Bob Hirohata's 1951 Mercury
Bob bought the car after getting out of the Navy in 1952. Before he went in to the service he had a mildly customized 1949 Chevrolet that Barris Kustoms had restyled for him. Bob had always wanted a radical custom car, so after seeing Sam Barris' chopped 1949 Mercury, Bob bought a clean low mileage 1951 Mercury that he found in San Fernando Valley. The car was still fairly new, and since no one had chopped a 1951 Mercury yet, Bob instantly knew that this was going to be his radical custom. Bob drove the new car over to Barris Kustoms, and told George and Sam that he wanted to have it chopped. He also wanted to give the side windows a hardtop appearance just like they had done on Nick Matranga's 1940 Mercury coupe. The rest was up to George and Sam.
Bob and George discussed some few minor changes to the car. But George had other plans for the car. When Bob picked up the car he could have sworn that it wasn't the same car that he had left 3 months ago. Every square inch of Hirohata's car was modified by Sam, George and Frank Sonzogni. Sam removed the B-pillars, cut off and welded the top of the doors to the roof and turned the Merc into a hardtop. The top was further chopped 4 inches in the front, and 7 in the rear. The stock rear window was reinstalled at a rakish new angle in order to fit the new lines of the roof. This meant that a large new section of the top had to be scratch built to to make it all flow nicely. At the front, a new cut was made just above the beltline on the A-pillar for a new door shape, the drip rails were removed in the process as well. A V-butted windshield was fit, a customizer's trick instead of using the stock two-pice unit. Bob's Mercury was the first chopped 1951 Mercury, and the first hardtopped 1949 -1951 Mercury.

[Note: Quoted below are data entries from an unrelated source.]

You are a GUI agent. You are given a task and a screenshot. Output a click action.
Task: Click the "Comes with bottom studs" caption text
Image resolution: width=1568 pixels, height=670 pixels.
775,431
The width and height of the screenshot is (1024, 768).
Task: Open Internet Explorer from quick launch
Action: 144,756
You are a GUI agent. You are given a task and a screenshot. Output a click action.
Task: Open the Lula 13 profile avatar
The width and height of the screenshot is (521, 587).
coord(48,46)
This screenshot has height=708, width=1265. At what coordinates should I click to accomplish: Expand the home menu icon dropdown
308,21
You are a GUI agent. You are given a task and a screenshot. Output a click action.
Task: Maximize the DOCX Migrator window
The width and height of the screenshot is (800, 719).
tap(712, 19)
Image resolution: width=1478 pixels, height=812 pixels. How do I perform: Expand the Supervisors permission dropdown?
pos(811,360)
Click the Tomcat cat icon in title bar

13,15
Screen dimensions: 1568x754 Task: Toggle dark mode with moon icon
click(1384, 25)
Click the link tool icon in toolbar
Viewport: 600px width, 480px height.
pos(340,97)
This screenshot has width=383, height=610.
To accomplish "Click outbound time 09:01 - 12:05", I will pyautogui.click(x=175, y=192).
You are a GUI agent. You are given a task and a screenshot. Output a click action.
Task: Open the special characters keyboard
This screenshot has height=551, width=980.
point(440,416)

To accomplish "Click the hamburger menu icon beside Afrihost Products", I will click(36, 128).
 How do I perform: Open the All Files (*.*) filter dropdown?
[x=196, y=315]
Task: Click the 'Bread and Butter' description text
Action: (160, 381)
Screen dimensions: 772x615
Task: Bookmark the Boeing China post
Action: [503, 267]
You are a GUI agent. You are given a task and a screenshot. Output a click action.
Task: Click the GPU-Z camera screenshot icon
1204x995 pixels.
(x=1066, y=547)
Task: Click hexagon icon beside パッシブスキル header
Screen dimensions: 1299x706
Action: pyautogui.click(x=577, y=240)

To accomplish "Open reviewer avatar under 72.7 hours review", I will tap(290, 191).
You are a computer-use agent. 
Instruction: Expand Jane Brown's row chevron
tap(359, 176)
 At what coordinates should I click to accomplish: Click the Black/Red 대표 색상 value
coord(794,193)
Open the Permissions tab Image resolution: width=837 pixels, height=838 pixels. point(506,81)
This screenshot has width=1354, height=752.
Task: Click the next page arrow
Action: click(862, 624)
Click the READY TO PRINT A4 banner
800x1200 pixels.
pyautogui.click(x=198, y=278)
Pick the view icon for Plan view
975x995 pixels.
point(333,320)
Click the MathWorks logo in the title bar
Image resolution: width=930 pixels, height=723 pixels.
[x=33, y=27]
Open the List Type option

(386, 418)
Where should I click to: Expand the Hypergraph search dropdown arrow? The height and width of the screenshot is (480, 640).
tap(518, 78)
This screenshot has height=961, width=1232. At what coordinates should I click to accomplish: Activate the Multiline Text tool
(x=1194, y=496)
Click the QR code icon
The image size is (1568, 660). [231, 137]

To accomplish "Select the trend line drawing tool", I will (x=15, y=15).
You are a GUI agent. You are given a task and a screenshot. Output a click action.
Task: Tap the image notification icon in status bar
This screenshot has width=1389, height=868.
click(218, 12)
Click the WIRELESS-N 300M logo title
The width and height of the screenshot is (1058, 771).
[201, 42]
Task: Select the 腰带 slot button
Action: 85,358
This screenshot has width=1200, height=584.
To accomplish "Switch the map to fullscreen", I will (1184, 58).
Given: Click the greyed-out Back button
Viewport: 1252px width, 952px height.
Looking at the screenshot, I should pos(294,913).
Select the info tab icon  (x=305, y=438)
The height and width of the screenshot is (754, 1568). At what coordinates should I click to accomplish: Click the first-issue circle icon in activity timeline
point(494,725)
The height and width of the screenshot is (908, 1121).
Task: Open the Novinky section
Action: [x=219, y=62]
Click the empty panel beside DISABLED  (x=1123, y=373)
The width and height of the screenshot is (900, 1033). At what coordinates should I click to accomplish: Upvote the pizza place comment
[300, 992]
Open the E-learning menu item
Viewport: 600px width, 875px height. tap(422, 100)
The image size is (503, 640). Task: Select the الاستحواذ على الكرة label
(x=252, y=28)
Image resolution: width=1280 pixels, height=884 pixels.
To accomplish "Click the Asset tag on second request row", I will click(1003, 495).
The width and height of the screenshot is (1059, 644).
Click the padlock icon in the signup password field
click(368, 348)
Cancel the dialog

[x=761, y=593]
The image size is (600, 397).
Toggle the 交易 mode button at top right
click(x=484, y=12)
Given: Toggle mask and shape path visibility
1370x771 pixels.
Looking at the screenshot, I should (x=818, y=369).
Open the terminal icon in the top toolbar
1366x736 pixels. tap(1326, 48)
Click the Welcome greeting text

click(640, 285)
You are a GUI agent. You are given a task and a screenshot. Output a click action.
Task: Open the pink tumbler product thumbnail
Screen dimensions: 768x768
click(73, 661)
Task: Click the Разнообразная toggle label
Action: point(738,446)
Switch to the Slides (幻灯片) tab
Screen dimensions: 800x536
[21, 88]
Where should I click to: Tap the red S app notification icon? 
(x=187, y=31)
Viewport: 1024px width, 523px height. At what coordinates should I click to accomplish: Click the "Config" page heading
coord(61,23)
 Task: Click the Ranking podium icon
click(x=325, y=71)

The rear fenders were extended and fit with frenched 1952 Lincoln tailights. For balance, the front fenders were extended 4 inches as well and modified with frenched 1952 Ford headlight rims. The stock chrome was removed from the hood, trunk and sides. The trunk corners were rounded, and the hood was filled, peaked and extended into the grille. The gravel pan was molded-in and reshaped to match the top. The grille was constructed from three 1951 Ford grilles. The grille wrapped around under the frenched headlights. The parking light holders were fabricated from old grille bars welded together and chromed. The lenses were hand-made from clear plastic and frenched.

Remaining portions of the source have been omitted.